更地に変更することは、空き家所有者にとって、固定資産税の増加という新たな財務的負担をもたらす可能性があります。
多くの方が誤解しているのは、更地の固定資産税が空き家時よりも高くなる点です。
特に、「空き家を取り壊し、更地にすれば固定資産税が安くなる」と考えがちですが、実情は異なります。
本記事では、更地と固定資産税に関する基礎知識、計算方法、更地にすることで固定資産税がなぜ高くなるのか、そしてその負担を軽減するための戦略についてご紹介します。
□更地と固定資産税の基礎知識
「空き家を取り壊して更地にした方が、建物分の固定資産税が減って安くなりそう」と思っている方は、注意が必要です。
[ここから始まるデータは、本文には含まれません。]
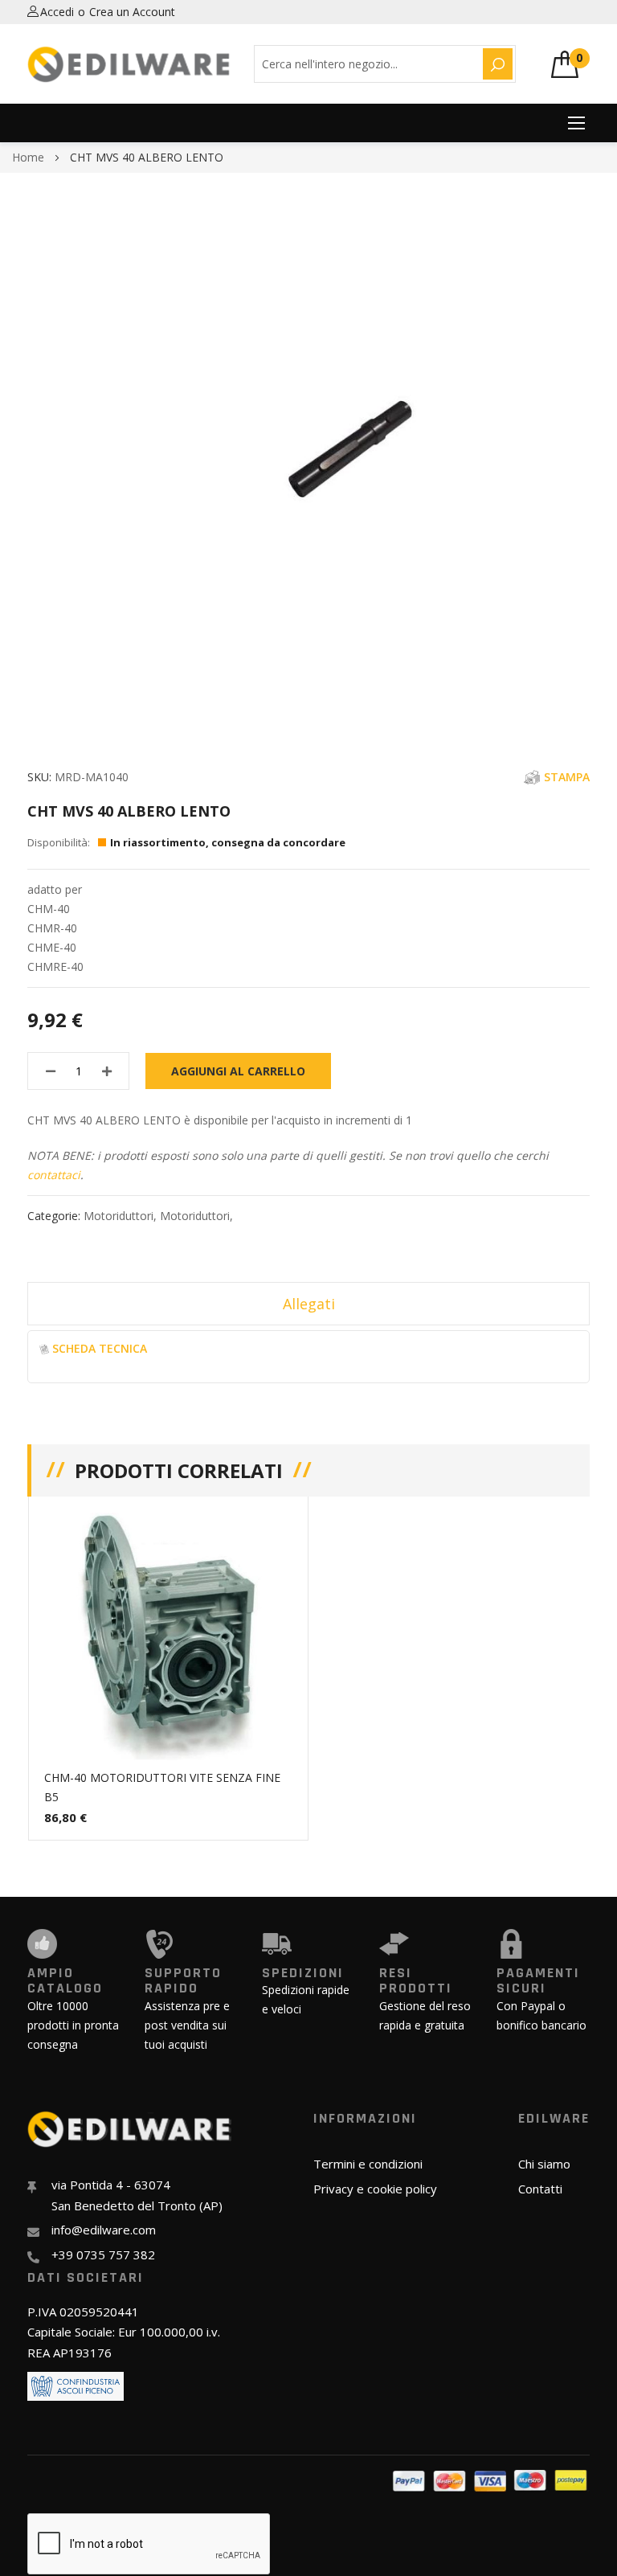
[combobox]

固定資産税の計算方法と、更地ではなぜ固定資産税が高くなるのかについてご紹介します。
1:固定資産税の計算方法
固定資産税は、土地や家屋といった「固定資産」の所有者に対して課される税金で、課税標準額と税率1.4%を用いて計算されます。
土地の課税標準額は固定資産税評価額と必ずしも一致せず、住宅用地の特例が適用される場合があります。
2:更地の固定資産税が高くなる理由
更地の固定資産税が空き家時より高くなるのは、「住宅用地の特例」が適用されないためです。
住宅用地の特例とは、人が住むための家屋が建てられている土地の固定資産税を軽減する特例措置で、更地の場合、これらの軽減措置を受けられずに固定資産税・都市計画税の満額を支払うことになります。
□更地の固定資産税負担を軽減する戦略
土地の有効活用や売却、農地への転用、建物の解体時期の調整など、更地の固定資産税負担を軽減するための方法をご紹介します。
1:土地活用をする
アパート経営やマンション経営などの賃貸経営を行うことで、固定資産税の負担を減らせます。
しかし、新たに建物の固定資産税が課される点には注意が必要です。
2:土地を売却する
更地を活用する計画がない場合は、売却してしまうのも一つの手です。
これにより、税負担を減らせます。
3:農地に転用する
更地を農地に転用することで、固定資産税を安くできます。
農地には固定資産税の計算方法が異なり、基本的には更地のときより安くなります。
4:建物の解体は1月1日以降に行う
建物を解体して更地にする場合は、1月1日以降に行うようにしましょう。
これにより、その年は住宅用地の特例が適用されます。
□まとめ
空き家から更地への変更は、固定資産税の増加を引き起こす可能性がありますが、適切な対策を講じることで、その負担を軽減できます。
土地活用、売却、農地への転用、解体時期の調整などを検討し、負担を最小限に抑えましょう。